The mother and son returned at 6:10 to find a room full of people. Surprised to be sharing an appointment time with so many others, they were sent to wait in a queue. But first, the son was sent to the toilet to pee in a lidless cup. He returned with hot, uncapped pee in hand and continued his wait, but now with greater responsibility. Soon they were called in for the nurse’s portion of the visit. Pee responsibility was abdicated, measurements were taken, health history was repeated, lung capacity was analyzed, and body mass index was calculated once again. They were returned to the waiting room for the doctor’s portion of the visit – hopeful that there were near the end. Foxes have holes and birds have nests, but this one doctor had an entire football team to examine before she would be ready to see the son.
This was not the mother’s finest hour and ten minutes.
Finally, they were the last to see the doctor. The doctor was an older woman from the faraway land, stern and no nonsense. They struggled to communicate. The mother wondered if the doctor had been warned of her waiting room sighing. The son wondered how many more times he would need to be weighed. The doctor wondered and then asked out loud why the son had so many bruises on his back. The mother said “You mean this one bruise?” and then became very flustered. The doctor asked if the son was hard of hearing. The mother said “No.” The doctor said “Then he doesn’t listen well?” The mother said, “No, he listens well” and then became red. The mother tried to explain that it was hard to understand her with the language barrier and the accent while she busied herself testing the son’s perfect hearing. Ignoring the mother, the doctor concluded: “His hearing is ok, so the problem is his focus. He has terrible focus.”

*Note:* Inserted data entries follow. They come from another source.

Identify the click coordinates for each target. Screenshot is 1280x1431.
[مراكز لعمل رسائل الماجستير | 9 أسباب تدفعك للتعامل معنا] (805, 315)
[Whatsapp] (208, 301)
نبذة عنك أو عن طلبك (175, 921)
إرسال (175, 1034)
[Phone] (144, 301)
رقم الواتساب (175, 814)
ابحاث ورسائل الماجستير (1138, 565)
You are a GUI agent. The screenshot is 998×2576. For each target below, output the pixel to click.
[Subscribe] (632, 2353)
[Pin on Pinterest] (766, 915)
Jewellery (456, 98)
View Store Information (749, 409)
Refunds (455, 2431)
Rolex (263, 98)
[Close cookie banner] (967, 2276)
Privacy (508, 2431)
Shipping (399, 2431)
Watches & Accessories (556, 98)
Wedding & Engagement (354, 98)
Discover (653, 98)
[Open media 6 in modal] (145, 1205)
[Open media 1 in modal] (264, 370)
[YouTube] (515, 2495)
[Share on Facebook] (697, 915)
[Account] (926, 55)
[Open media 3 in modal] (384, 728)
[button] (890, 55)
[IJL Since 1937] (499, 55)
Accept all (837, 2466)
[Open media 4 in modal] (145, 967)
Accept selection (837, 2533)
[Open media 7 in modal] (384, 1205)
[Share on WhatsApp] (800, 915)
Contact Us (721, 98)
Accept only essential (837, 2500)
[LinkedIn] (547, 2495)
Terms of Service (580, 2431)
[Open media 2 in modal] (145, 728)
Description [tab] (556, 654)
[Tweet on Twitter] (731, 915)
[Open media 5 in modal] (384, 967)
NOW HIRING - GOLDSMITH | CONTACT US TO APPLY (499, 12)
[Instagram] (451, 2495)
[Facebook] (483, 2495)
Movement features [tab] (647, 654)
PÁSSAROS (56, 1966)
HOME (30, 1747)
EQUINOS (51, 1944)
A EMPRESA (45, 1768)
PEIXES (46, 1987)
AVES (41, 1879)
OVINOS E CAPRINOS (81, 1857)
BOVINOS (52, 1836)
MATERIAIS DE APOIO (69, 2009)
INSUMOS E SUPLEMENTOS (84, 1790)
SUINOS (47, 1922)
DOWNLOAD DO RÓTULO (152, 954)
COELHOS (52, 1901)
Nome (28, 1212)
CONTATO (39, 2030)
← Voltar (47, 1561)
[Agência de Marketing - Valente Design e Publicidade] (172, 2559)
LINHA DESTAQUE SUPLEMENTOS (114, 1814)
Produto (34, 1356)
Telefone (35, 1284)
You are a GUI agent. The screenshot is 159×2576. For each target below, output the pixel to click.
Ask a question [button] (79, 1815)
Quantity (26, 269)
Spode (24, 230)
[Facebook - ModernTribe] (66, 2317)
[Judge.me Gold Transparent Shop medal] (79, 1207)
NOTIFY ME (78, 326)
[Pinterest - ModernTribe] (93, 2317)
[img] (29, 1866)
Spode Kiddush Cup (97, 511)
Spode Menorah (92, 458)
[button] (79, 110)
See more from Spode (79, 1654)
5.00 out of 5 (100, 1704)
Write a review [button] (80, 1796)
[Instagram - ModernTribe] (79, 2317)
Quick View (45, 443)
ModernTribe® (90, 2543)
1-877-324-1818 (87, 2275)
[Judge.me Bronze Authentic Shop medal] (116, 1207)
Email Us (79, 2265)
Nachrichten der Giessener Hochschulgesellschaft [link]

This, the mother thought while breaking the metaphor for a moment, “Yo. Hold up. For one -- he's sitting right here and by the way, he doesn't have a focus issue. And for deux -- shall we revisit that this whole process is for 9 year old basketball." The thought made the mother feel better for a moment, but only a moment as the son was sad and confused when they were hastily dismissed and told that the club of decent value would be getting her report.
Upon their return home, the mother called the father to give the report of the pee, her waiting room harrumphing and all the misery that followed. She wailed thinking that the son would not pass the physical. When the father asked under what grounds, the mother said “I don’t know. I just have a feeling.” And that was good enough for him to end the conversation.
A week later when she was in an even farther away faraway land flowing with olives and fish of the Mediterranean Sea, word was sent that her son had received his license. It was a joyous moment except that the first game would be tomorrow and they could not yet return from the farther away faraway land.
Since the episode with the doctor, the mother has asked the father to take charge of requesting the game schedule. Because it is held in secret, it requires a person of great wisdom and even greater patience to unlock.
So, pee with gladness for sometimes that is the only way to get your cup to runneth over.